Tensions also flared when the group discussed team rules, and committee members aired concerns about a lack of focus on education.

“Football is going to be over somehow and some day, and these kids are student athletes, they’re students first,” Porter said, adding that one of the coaches said frankly during that discussion, “College football is all about money.”

After the meeting, Porter said, the committee consensus was concern about the lack of preparation. Ferentz told Porter in a follow-up conversation his staff felt attacked and disrespected.

“They felt like we were being accusatory. I don’t know why, it didn’t happen,” Porter said. “They felt we were being disrespectful. It didn’t happen. We gave them one month to answer one question they already had the answer to, and they didn’t come prepared.”

Ferentz and Porter were supposed to reconnect about next steps after the Jan. 1 Citrus Bowl game.
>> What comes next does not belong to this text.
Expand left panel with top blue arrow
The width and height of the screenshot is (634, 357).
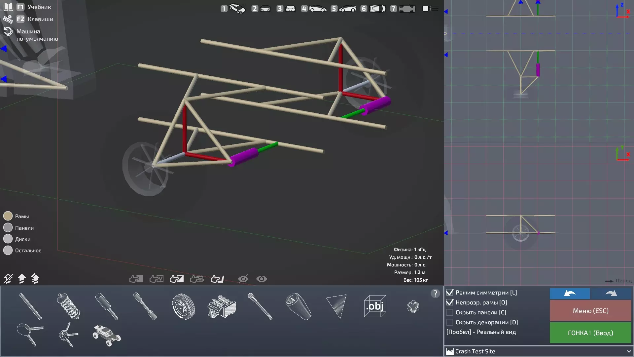point(4,49)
But, Porter said, “We didn’t get the chance.”

Nine days after Porter sent his group message suggesting the best path forward was with a new head coach and athletics director, Ferentz sent his email dissolving the committee.

Porter said he doesn’t know if the two are related, but he’s concerned about the committee’s dismissal because of work left to be done.

“There is no plan,” Porter said about next steps for the committee’s mission. “He’s going to give it thought. … I wish he would have given it thought and had a plan in place before he dissolved the committee. That’s Leadership 101.”

Ferentz said he encourages former players to continue to provide feedback, but he did not provide any next steps for the committee.

“While the formal committee will no longer meet regularly, the input and direction they provide will be welcomed in our program,” Ferentz said in the statement. “Our former players help guide and support our present and our future.”